■ TUJUAN A ■
Kembalikan bagian potongan dokumen tentang pembagian harta warisan mulai dari "Para isteri memperoleh seperempat" sampai dengan "An Nisaa’. 11)." tanpa perubahan apa pun.

■ POTONGAN DOKUMEN ■
----------

Para isteri memperoleh seperempat harta yang kamu tinggalkan jika kamu tidak
mempunyai anak. Jika kamu mempunyai anak, maka para isteri memperoleh
seperdelapan dari harta yang kamu tinggalkan sesudah dipenuhi wasiat yang kamu
buat atau (dan) sesudah dibayar hutang-hutangmu. ...”. (QS. An Nisaa’. 12).
... وَلِأَبَوَيْهِ لِكُلِّ
وَاحِدٍ مِّنْهُمَا السُّدُسُ مِمَّا تَرَكَ إِن كَانَ لَهُ وَلَدٌ ... ﴿١١﴾
“... Dan untuk dua orang ibu-bapa, bagi masing-masingnya
seperenam dari harta yang ditinggalkan, jika yang meninggal itu mempunyai anak
...”. (QS. An Nisaa’. 11).
لِّلرِّجَالِ نَصيِبٌ مِّمَّا
تَرَكَ الْوَالِدَانِ وَالْأَقْرَبُونَ وَلِلنِّسَاءِ نَصِيبٌ مِّمَّا تَرَكَ
الْوَالِدَانِ وَالْأَقْرَبُونَ مِمَّا قَلَّ مِنْهُ أَوْ كَثُرَ نَصِيبًا
مَّفْرُوضًا ﴿٧﴾
Bagi laki-laki ada hak bagian
dari harta peninggalan ibu-bapa dan kerabatnya, dan bagi wanita ada hak bagian
(pula) dari harta peninggalan ibu-bapa dan kerabatnya, baik sedikit atau banyak
menurut bahagian yang telah ditetapkan. (QS. An Nisaa’. 7).

----------

■ DAFTAR BARIS ■

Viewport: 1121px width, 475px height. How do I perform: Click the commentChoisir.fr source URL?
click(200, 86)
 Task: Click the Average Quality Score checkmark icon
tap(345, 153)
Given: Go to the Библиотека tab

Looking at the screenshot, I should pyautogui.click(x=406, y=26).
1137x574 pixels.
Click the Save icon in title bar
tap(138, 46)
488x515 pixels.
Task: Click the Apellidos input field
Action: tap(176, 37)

----------

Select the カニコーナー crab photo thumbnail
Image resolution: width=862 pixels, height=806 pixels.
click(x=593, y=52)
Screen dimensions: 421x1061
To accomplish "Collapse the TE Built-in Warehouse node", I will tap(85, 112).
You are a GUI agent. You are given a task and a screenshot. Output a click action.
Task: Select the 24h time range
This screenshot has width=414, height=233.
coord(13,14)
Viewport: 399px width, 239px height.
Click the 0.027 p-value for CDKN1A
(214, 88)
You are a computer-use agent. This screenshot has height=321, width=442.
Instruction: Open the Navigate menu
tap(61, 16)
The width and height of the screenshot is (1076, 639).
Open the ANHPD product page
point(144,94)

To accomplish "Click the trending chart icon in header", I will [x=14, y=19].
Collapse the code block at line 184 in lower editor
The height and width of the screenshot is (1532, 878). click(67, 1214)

----------

■ TUJUAN B ■
Ketik ulang tanpa perubahan baris-baris pada daftar baris di atas, mulai dari baris yang memuat "You are a computer-use" sampai dengan baris yang memuat "The height and".

■ JAWABAN AKHIR A ■
Para isteri memperoleh seperempat harta yang kamu tinggalkan jika kamu tidak
mempunyai anak. Jika kamu mempunyai anak, maka para isteri memperoleh
seperdelapan dari harta yang kamu tinggalkan sesudah dipenuhi wasiat yang kamu
buat atau (dan) sesudah dibayar hutang-hutangmu. ...”. (QS. An Nisaa’. 12).
... وَلِأَبَوَيْهِ لِكُلِّ
وَاحِدٍ مِّنْهُمَا السُّدُسُ مِمَّا تَرَكَ إِن كَانَ لَهُ وَلَدٌ ... ﴿١١﴾
“... Dan untuk dua orang ibu-bapa, bagi masing-masingnya
seperenam dari harta yang ditinggalkan, jika yang meninggal itu mempunyai anak
...”. (QS. An Nisaa’. 11).

■ JAWABAN AKHIR B ■
You are a computer-use agent. This screenshot has height=321, width=442.
Instruction: Open the Navigate menu
tap(61, 16)
The width and height of the screenshot is (1076, 639).
Open the ANHPD product page
point(144,94)

To accomplish "Click the trending chart icon in header", I will [x=14, y=19].
Collapse the code block at line 184 in lower editor
The height and width of the screenshot is (1532, 878). click(67, 1214)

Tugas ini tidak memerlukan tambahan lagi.